Models for particles interacting with compressible fluids are useful to several areas of science. This dissertation considers some of the mathematical issues of the Navier-Stokes-Smoluchowski and Euler-Smoluchowski models for compressible fluids. First, well-posedness for the NSS system is investigated. Among the results are the existence of weakly dissipative solutions obeying a relative entropy inequality. An approximating scheme using an artificial pressure and vanishing viscosity is employed to this end. The existence of these weakly dissipative solutions is used to show a weak-strong uniqueness result, using a Gronwall's argument on the relative entropy inequality. The existence of smooth solutions for finite time to the NSS system under certain compatibility conditions is shown using an iterative approximation.
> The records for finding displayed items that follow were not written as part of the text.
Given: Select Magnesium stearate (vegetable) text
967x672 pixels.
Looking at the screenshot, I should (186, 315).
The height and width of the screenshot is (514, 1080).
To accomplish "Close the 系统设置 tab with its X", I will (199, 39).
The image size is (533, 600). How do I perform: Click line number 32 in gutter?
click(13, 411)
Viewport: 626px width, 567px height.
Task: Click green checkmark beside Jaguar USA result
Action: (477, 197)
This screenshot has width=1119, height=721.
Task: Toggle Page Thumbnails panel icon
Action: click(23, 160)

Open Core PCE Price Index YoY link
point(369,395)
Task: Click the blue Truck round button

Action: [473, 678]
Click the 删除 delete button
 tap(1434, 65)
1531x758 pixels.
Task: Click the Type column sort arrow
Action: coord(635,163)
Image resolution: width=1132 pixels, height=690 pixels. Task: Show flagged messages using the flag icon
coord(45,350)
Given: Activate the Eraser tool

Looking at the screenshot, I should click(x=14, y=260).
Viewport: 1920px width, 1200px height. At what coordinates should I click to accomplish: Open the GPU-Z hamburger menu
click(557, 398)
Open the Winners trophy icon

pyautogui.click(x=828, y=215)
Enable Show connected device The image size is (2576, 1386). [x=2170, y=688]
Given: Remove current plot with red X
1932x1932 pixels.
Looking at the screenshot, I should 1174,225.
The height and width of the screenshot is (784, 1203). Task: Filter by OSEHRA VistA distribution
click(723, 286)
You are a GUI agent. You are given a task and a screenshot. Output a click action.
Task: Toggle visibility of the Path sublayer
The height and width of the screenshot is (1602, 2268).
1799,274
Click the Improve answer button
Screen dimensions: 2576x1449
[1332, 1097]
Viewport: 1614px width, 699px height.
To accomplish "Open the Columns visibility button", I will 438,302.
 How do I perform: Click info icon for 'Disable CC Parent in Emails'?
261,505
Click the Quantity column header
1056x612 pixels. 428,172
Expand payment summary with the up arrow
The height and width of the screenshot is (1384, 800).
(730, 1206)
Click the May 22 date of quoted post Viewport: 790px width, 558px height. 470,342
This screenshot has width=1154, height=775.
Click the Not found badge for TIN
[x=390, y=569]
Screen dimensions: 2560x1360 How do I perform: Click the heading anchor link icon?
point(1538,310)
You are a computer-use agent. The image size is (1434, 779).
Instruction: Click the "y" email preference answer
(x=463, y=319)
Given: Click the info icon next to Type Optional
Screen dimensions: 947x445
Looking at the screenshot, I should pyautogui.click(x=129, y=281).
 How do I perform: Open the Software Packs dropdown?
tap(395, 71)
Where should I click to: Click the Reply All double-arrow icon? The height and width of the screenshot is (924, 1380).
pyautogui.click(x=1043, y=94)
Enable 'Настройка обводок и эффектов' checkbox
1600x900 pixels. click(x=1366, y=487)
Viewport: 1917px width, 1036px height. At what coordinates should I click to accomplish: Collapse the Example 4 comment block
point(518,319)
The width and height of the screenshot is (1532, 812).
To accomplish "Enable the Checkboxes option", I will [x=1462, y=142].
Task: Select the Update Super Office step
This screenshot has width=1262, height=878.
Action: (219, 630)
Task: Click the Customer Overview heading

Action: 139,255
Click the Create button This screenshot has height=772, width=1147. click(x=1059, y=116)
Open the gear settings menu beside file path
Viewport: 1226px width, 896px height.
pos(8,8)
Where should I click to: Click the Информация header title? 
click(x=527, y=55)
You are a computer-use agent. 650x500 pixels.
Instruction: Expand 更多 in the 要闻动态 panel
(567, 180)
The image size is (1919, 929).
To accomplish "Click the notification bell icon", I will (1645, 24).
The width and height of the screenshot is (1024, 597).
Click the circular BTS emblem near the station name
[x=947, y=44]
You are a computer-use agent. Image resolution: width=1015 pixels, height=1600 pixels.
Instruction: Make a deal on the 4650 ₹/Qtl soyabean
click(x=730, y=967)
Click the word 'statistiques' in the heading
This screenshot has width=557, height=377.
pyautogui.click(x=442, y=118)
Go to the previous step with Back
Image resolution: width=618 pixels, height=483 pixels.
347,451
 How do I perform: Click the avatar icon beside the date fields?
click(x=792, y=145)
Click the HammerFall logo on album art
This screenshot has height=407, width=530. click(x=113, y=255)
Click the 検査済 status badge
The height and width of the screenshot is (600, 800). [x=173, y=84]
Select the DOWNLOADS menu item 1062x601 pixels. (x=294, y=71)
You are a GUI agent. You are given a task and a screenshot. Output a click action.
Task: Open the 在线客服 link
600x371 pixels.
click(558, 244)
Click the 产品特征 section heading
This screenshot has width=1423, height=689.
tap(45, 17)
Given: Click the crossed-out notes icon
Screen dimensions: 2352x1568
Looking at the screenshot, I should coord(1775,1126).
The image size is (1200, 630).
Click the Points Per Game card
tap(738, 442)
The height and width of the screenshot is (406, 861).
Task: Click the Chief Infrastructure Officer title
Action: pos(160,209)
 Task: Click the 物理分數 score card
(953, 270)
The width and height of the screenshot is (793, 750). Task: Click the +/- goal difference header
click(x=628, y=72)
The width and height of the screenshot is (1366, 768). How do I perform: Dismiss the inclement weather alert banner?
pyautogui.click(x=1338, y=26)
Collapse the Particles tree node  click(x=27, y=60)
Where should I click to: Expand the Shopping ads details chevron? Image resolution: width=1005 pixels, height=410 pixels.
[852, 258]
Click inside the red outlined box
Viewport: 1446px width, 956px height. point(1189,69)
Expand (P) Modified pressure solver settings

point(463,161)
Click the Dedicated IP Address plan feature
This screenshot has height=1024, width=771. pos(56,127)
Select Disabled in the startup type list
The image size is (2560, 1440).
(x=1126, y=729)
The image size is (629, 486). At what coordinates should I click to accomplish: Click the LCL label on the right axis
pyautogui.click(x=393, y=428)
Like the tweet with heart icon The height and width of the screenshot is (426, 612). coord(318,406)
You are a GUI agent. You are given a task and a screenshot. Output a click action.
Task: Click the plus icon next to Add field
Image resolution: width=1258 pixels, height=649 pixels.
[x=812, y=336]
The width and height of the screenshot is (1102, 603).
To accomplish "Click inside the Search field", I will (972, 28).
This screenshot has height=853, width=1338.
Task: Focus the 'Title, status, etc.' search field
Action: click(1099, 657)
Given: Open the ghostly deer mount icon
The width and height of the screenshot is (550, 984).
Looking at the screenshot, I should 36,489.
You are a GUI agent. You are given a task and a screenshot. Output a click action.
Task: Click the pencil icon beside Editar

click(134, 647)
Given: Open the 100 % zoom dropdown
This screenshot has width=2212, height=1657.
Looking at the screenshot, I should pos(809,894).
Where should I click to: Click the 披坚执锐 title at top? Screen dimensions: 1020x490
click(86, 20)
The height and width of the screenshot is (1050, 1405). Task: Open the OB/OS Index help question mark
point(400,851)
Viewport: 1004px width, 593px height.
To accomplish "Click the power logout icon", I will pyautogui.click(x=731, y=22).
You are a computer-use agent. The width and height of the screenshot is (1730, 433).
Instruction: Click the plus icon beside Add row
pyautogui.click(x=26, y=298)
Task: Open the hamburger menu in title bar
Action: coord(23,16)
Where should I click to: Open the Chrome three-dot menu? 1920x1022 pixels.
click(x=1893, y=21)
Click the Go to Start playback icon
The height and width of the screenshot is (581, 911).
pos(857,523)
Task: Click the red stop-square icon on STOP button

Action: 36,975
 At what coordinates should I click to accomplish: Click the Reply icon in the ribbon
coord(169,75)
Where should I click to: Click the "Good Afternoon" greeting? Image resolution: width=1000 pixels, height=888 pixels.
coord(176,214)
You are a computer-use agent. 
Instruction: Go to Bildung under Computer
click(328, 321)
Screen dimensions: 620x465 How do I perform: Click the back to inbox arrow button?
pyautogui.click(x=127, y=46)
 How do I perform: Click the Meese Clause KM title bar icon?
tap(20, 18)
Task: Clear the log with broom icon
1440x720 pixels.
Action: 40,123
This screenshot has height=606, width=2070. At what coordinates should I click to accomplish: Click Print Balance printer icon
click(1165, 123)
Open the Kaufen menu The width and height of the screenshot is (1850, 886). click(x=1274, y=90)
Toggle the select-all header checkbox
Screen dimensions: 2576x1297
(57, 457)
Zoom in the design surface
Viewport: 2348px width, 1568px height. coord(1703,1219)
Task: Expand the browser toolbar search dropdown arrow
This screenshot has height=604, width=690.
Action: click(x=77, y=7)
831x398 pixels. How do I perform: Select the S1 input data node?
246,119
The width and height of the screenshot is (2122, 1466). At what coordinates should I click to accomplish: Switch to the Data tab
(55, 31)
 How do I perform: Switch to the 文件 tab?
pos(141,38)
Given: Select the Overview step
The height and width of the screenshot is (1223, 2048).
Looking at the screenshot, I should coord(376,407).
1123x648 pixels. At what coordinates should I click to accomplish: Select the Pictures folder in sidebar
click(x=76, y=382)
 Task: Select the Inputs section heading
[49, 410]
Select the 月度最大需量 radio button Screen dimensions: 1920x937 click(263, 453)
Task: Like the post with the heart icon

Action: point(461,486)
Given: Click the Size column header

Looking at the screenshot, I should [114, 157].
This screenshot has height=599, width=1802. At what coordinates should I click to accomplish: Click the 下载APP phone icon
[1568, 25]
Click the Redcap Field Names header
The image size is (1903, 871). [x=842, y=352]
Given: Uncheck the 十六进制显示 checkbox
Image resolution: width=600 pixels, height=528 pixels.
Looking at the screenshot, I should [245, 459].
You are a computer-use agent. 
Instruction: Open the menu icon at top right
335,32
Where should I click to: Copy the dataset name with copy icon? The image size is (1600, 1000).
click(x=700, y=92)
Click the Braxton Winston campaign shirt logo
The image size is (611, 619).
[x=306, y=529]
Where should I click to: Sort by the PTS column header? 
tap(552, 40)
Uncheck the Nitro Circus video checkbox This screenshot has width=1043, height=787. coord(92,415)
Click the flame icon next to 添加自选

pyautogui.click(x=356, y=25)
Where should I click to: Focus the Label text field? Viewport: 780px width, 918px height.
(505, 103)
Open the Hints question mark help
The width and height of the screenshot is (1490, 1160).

Next, two scaled regimes for the NSS system are considered. It is shown that for these low Mach number regimes, the solutions of the compressible system can be approximated by solutions of simpler models. In particular, the solutions to the model in a low stratification regime can be approximated by solutions to a model for incompressible flows with a Boussinesq relation. Solutions to the model in a strong stratification regime can be approximated by solutions to a model for anelastic flows. Much of the analysis for these limits relies on a Helmholtz free energy inequality, which bounds many of the quantities needed for the analysis.

Lastly, the Euler-Smoluchowski model for inviscid, compressible fluids is considered. Finite-time existence of smooth solutions is shown using an iterative approximation and the results of Friedrichs and Majda for existence of smooth solutions for symmetric hyperbolic systems.